> MATERIAL FOR THIS EXERCISE
.....

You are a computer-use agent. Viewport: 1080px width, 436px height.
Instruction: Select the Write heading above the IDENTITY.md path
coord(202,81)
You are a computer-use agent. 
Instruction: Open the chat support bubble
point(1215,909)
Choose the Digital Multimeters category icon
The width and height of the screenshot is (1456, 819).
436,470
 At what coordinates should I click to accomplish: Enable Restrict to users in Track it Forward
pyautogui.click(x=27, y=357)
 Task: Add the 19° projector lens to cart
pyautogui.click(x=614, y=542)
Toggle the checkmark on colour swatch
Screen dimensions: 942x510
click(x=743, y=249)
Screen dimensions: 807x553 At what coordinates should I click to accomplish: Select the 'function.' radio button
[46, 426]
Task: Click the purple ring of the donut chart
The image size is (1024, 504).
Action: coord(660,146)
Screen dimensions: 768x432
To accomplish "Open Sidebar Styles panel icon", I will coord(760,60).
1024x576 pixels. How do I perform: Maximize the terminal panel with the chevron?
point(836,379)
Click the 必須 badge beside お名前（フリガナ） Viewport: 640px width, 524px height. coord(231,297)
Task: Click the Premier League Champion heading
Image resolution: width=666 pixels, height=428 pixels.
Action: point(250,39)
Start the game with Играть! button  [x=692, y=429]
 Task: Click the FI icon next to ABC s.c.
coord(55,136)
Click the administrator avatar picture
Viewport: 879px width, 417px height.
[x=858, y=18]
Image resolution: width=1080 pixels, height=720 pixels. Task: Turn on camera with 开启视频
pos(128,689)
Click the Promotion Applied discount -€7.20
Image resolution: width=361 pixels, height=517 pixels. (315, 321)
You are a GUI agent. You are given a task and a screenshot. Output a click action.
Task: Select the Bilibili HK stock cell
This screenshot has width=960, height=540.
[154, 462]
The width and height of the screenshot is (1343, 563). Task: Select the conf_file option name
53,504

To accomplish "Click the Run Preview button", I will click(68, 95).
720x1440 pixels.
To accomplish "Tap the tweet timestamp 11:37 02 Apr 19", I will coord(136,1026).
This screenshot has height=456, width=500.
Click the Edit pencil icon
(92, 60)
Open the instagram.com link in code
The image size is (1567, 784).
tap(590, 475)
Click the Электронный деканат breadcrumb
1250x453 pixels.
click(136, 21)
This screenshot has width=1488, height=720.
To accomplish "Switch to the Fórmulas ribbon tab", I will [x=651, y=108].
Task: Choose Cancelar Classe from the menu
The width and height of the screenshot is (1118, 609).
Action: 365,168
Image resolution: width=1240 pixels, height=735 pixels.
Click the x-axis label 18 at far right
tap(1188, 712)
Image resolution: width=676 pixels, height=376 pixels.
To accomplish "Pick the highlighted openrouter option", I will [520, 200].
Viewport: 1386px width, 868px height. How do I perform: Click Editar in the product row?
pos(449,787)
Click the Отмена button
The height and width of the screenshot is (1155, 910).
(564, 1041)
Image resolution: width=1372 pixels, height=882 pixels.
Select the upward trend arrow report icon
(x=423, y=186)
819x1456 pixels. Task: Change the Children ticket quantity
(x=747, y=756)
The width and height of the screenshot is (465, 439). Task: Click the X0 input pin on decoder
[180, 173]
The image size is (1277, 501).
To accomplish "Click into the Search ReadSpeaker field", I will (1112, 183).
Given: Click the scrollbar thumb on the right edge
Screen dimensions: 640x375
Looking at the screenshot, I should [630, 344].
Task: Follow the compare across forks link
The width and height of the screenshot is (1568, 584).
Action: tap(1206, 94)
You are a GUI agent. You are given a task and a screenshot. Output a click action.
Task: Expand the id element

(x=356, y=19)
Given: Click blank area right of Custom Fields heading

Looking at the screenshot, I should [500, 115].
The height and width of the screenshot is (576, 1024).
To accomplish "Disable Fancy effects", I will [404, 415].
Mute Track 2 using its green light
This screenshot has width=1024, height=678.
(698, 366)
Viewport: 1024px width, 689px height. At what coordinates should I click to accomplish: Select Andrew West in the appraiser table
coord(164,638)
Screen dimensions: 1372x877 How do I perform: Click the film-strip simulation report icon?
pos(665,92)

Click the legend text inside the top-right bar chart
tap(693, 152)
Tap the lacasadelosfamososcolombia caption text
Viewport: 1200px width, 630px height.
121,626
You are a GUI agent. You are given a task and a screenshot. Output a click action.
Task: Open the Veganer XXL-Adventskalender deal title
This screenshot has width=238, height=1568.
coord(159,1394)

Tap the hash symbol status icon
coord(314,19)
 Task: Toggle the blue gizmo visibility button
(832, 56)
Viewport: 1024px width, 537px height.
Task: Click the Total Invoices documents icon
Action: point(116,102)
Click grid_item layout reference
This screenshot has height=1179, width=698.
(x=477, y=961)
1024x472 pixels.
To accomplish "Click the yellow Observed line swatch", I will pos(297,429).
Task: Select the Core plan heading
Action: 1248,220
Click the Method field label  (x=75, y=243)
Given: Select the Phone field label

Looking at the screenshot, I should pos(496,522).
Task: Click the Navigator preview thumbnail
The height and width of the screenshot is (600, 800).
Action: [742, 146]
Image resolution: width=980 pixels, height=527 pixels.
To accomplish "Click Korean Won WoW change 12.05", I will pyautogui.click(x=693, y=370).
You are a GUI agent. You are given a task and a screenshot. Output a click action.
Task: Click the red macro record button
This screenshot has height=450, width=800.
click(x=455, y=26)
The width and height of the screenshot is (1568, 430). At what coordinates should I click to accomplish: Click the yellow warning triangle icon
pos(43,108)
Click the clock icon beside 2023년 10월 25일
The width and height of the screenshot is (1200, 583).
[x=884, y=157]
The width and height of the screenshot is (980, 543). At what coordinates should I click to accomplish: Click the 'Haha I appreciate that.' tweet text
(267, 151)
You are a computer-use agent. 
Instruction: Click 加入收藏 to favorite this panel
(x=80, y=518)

.....

> WORK REQUEST
Say how many lines in the listing above include "link". Give nothing but the number.

> EXPECTED OUTPUT
2